Petely fell at preschool today, trying to slide down a pole on the playground, and doesn't want to bear any weight on that foot. I'll take him in first thing tomorrow if he still is complaining. Do you know, I have been kind of scarred by that wretched CPS experience. I was figuring out how the morning needs to run and I thought, "...and they'll need to confirm that this wasn't child abuse so I should take in both the director's cell number and the general preschool number, so the doctor doesn't think I'm just asking a random person to pretend to be my son's preschool director to cover up negligence on my part..." Which is ridiculous for a host of reasons, not least that I spent the entire day in a different area code from my son and could not have abused him even if I didn't think child abuse was heinous.
At the beginning of the week Elwood told an agitated boy that he needed to go outside if he wouldn't stop screaming, and I had a little inner freakout.

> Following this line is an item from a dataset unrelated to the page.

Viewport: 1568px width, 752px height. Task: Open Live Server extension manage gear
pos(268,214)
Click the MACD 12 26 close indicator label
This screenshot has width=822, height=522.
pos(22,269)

What if a neighbor heard? What if a neighbor assumed the worst and reported us? So yeah. Just in case the short-term stress wasn't enough, two months later I am worried about going to the doctor and responding appropriately to a tantrum. Big sigh.
Gloom and doom and doom and gloom. Maybe I should stop grousing and go to bed. Another one of those things I know but have to be disciplined about living right now: each day has enough trouble of its own.